What Is Truth?[1] (1890) by Nikolai Ge

Pontius Pilate was the Procurator (governor) of the Roman Judaea province from the year 26 until 36. He is typically known as the sixth Procurator of Judea, but some sources cite him as the fifth. In modern times he is best known as the man who presided over the trial of Jesus and ordered his crucifixion.

Contents

What is truth?

Unlike the synoptic gospels, the Gospel of John gives more detail about that dialogue taking place between Jesus and Pilate. In John, Jesus seems to confirm the fact of his kingship, although immediately explaining, that his "kingdom" was "not of this world"; of far greater importance for the followers of Christ is his own definition of the goal of his ministry on earth at the time. According to Jesus, as we find it written in John 18:37, Jesus thus describes his mission: "[I] came into the world...to bear witness to the truth; and all who are on the side of truth listen to my voice", to which Pilate famously replied, "What is truth?" ("Quid est veritas?")


Whatever it be that some modern critics want to deduce from those differences, the end result was the same for Jesus and Pilate, as it was in all the other three Gospels (Matthew, Mark, Luke). In the same chapter of John 18 verse 38 (King James Version, compare with other versions) the conclusion Pilate made from this interrogation was: "I find in him no fault at all".

----

• _GOAL_:
Quote the Pontius Pilate passage in full, word for word. Rely only on the Pontius Pilate passage and nothing else.

Entries on locating words and elements

----

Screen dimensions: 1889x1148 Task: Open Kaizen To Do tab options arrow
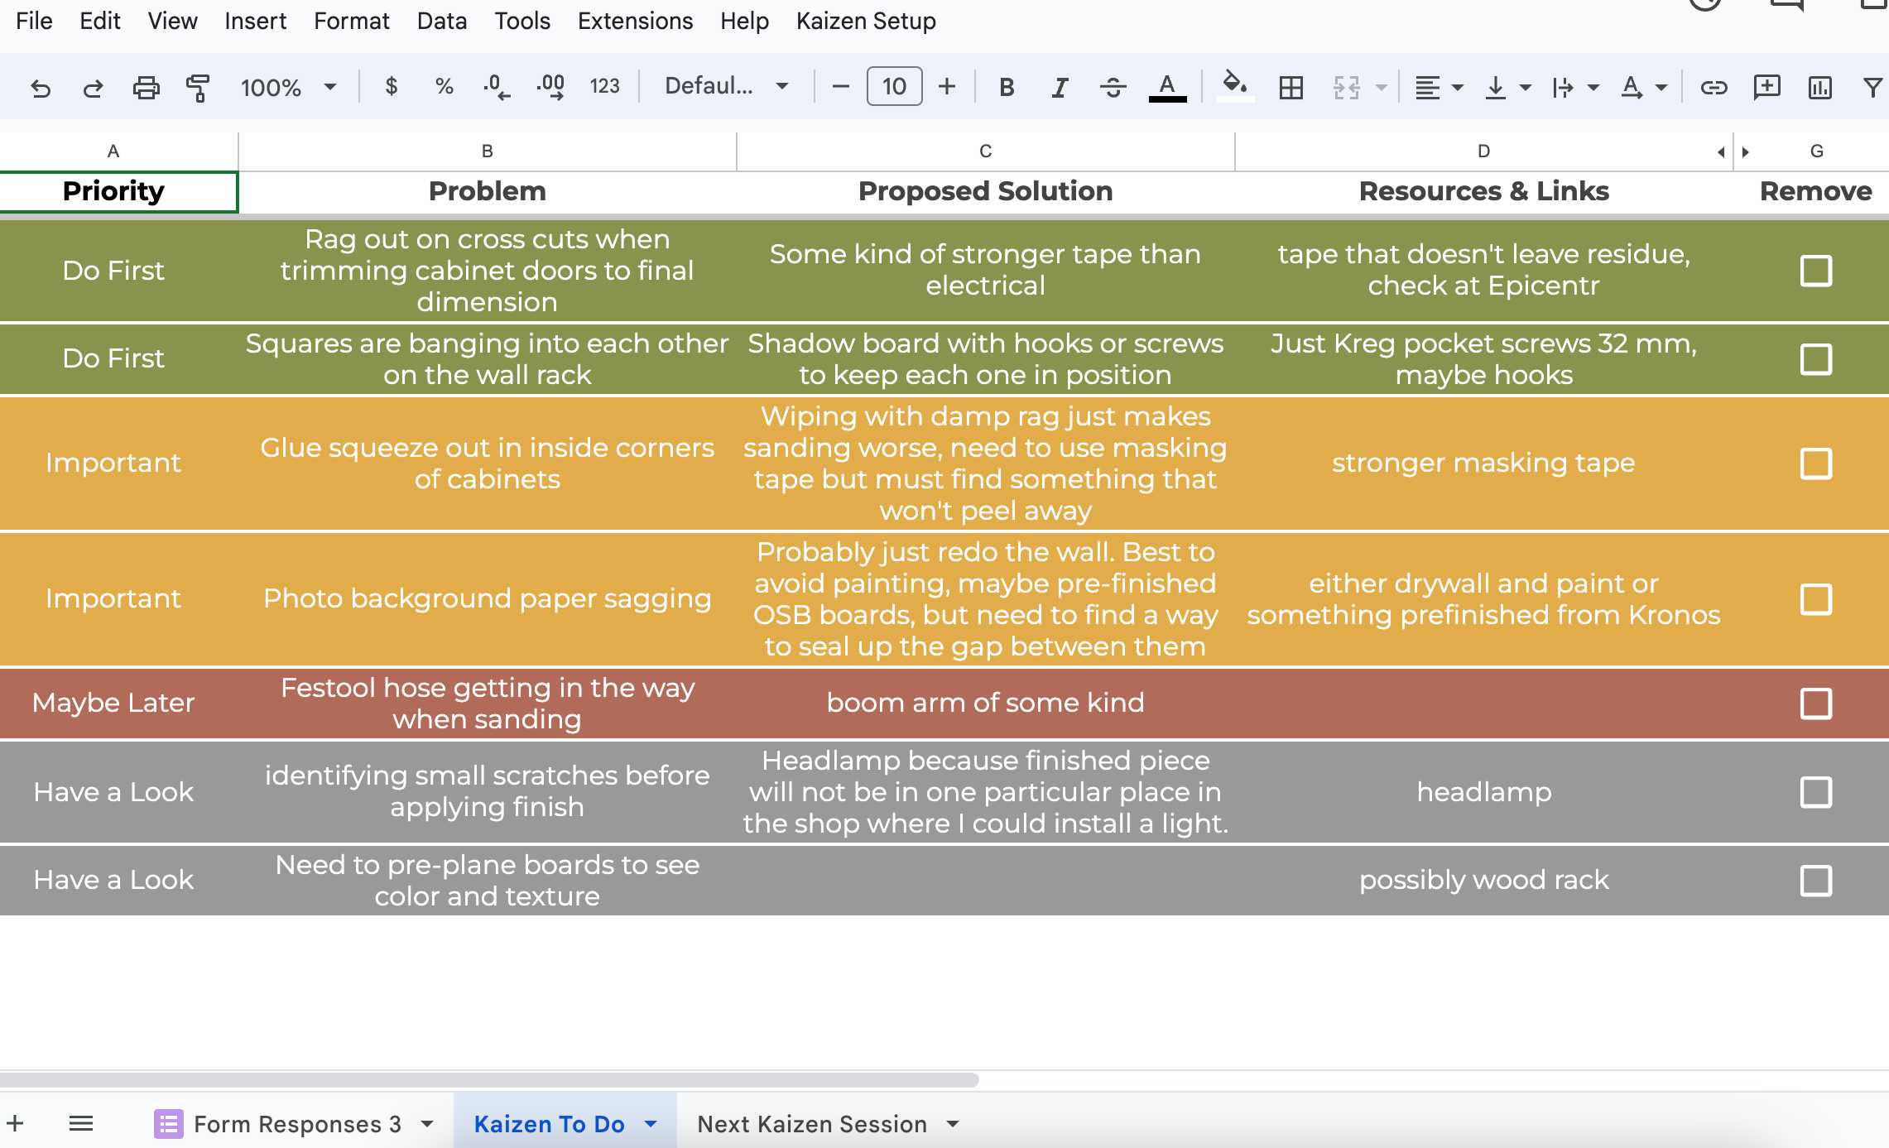coord(651,1124)
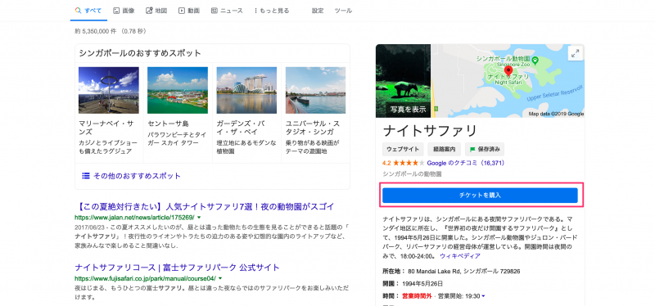Viewport: 655px width, 306px height.
Task: Click 写真を表示 on the safari photo
Action: (408, 110)
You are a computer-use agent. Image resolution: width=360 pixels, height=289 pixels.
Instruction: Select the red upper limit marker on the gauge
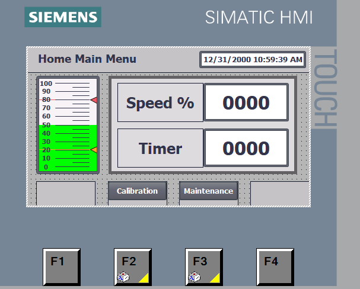tap(94, 100)
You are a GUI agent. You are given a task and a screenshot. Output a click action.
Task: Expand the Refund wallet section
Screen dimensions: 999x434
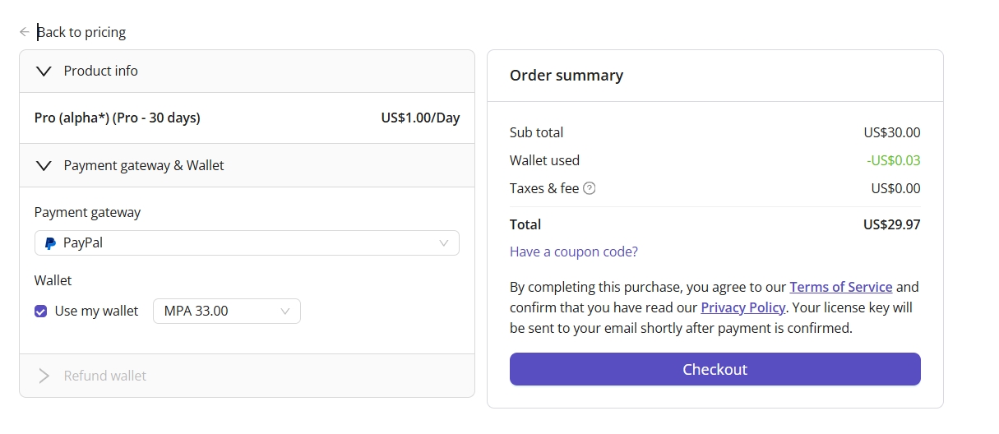pyautogui.click(x=44, y=376)
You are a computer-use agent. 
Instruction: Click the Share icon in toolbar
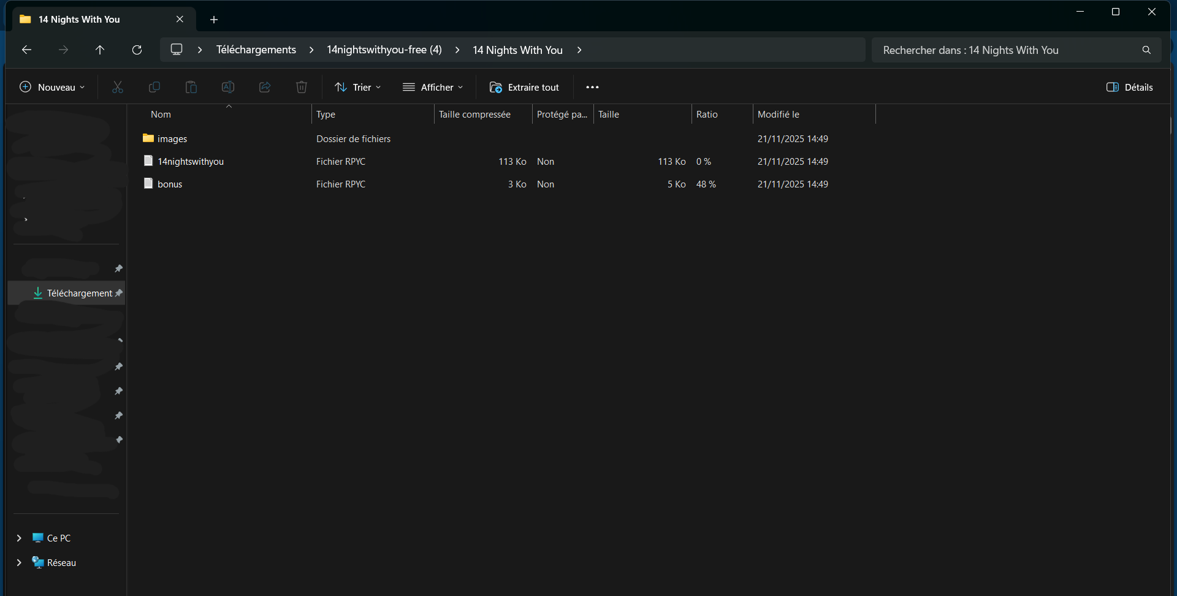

----

• _ANSWER TO THE TASK_:
What Is Truth?[1] (1890) by Nikolai Ge

Pontius Pilate was the Procurator (governor) of the Roman Judaea province from the year 26 until 36. He is typically known as the sixth Procurator of Judea, but some sources cite him as the fifth. In modern times he is best known as the man who presided over the trial of Jesus and ordered his crucifixion.

Contents

What is truth?

Unlike the synoptic gospels, the Gospel of John gives more detail about that dialogue taking place between Jesus and Pilate. In John, Jesus seems to confirm the fact of his kingship, although immediately explaining, that his "kingdom" was "not of this world"; of far greater importance for the followers of Christ is his own definition of the goal of his ministry on earth at the time. According to Jesus, as we find it written in John 18:37, Jesus thus describes his mission: "[I] came into the world...to bear witness to the truth; and all who are on the side of truth listen to my voice", to which Pilate famously replied, "What is truth?" ("Quid est veritas?")


Whatever it be that some modern critics want to deduce from those differences, the end result was the same for Jesus and Pilate, as it was in all the other three Gospels (Matthew, Mark, Luke). In the same chapter of John 18 verse 38 (King James Version, compare with other versions) the conclusion Pilate made from this interrogation was: "I find in him no fault at all".